#### [Exercise details]
Nothing but a number is needed: the count of lines below that include "thumbnail".

#### [Record excerpts]
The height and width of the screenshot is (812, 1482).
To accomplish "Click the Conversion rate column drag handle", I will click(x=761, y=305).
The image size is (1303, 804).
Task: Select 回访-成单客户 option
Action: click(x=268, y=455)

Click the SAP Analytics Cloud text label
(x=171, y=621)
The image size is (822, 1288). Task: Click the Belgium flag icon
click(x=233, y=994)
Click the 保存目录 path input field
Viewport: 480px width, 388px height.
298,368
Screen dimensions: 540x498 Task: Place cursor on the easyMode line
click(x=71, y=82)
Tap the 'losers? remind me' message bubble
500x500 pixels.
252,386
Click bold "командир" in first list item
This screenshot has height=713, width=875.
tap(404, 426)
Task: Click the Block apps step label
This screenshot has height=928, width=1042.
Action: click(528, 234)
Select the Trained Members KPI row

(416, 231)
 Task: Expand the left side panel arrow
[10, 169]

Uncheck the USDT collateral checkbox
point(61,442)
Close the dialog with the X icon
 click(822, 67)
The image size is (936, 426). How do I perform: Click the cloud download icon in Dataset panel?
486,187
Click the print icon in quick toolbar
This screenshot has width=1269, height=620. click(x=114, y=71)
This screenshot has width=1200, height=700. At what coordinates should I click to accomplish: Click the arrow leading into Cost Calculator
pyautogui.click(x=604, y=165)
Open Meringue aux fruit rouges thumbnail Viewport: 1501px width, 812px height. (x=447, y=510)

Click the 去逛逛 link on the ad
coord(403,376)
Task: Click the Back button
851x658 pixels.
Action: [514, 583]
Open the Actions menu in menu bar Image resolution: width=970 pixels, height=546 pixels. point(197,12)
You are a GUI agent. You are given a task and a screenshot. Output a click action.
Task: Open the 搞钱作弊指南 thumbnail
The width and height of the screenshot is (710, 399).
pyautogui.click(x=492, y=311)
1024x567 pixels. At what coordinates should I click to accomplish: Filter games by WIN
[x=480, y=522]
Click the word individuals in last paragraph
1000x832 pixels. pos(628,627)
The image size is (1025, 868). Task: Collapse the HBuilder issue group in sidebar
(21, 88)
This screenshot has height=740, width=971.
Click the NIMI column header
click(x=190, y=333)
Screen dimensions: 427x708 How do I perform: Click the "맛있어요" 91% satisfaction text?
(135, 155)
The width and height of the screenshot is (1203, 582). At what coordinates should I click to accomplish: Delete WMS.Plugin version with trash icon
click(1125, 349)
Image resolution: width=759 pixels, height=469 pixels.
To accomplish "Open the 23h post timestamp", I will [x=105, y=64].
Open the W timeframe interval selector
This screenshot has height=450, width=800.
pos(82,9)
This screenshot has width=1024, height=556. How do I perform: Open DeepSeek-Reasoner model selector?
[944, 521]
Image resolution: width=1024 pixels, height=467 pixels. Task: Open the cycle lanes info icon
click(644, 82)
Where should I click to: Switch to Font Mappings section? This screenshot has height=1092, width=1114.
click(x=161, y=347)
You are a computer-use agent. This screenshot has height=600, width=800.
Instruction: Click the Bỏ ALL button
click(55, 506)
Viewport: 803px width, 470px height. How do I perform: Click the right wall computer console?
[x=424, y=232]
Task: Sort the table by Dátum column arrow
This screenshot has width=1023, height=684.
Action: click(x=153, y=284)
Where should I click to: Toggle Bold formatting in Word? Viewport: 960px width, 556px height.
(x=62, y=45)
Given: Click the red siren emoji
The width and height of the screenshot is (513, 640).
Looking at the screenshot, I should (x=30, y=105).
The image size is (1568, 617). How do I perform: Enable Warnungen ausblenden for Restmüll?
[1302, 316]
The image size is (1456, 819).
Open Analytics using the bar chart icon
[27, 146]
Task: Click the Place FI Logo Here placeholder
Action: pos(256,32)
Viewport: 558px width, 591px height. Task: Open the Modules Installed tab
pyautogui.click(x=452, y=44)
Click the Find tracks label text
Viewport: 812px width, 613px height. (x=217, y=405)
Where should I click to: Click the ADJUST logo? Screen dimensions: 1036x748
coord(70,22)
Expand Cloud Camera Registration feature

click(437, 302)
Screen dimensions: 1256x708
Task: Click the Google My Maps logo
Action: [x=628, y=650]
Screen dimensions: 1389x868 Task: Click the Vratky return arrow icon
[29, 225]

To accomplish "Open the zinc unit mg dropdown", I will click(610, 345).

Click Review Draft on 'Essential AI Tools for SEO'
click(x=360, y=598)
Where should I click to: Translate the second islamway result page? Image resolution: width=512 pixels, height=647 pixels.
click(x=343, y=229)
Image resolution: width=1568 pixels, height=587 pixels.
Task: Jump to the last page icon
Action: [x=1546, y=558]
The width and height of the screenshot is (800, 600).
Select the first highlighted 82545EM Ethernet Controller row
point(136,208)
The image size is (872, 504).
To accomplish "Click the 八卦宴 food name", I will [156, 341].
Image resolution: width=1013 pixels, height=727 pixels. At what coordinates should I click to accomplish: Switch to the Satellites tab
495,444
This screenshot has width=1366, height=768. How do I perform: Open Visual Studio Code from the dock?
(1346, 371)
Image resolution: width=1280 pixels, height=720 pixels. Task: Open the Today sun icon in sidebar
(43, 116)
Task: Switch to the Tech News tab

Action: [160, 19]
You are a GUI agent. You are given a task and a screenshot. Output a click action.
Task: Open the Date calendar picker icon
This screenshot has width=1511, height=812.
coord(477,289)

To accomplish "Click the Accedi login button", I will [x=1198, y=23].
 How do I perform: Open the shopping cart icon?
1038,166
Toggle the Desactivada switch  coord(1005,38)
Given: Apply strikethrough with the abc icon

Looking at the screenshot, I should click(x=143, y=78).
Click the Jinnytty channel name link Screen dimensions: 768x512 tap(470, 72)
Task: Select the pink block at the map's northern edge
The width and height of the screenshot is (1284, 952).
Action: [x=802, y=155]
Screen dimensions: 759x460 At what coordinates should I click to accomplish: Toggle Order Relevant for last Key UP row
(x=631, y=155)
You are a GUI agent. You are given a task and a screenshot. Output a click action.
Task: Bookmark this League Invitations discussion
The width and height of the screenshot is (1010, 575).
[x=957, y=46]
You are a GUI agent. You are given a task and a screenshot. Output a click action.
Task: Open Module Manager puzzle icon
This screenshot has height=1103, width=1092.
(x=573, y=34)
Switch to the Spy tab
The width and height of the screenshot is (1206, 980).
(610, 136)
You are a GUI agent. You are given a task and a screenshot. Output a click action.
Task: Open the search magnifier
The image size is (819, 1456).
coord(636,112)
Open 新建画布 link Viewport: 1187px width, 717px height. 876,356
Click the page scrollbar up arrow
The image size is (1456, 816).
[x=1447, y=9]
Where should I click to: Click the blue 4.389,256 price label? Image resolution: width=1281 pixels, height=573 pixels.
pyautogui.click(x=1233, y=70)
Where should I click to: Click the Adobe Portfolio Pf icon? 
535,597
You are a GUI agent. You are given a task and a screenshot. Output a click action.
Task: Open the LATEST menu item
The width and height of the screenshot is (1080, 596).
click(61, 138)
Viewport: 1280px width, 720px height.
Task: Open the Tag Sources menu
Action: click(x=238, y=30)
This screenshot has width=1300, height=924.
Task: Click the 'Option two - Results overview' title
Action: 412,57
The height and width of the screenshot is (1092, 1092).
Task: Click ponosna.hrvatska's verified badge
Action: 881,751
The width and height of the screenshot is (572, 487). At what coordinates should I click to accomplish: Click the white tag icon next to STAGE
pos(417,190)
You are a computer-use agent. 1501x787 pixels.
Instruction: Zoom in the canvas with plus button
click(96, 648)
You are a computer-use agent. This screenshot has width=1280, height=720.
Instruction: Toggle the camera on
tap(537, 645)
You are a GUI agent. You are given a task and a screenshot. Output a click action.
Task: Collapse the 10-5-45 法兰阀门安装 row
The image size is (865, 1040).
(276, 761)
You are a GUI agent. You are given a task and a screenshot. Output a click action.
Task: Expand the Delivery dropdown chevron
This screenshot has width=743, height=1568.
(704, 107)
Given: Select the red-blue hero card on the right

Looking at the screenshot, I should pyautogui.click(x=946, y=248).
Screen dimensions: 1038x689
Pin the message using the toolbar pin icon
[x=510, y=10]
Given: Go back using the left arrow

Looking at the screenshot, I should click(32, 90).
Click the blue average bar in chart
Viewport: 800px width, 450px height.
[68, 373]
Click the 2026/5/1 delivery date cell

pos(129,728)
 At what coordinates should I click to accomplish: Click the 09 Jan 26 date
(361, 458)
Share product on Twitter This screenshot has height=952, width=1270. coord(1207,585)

#### [Task answer]
2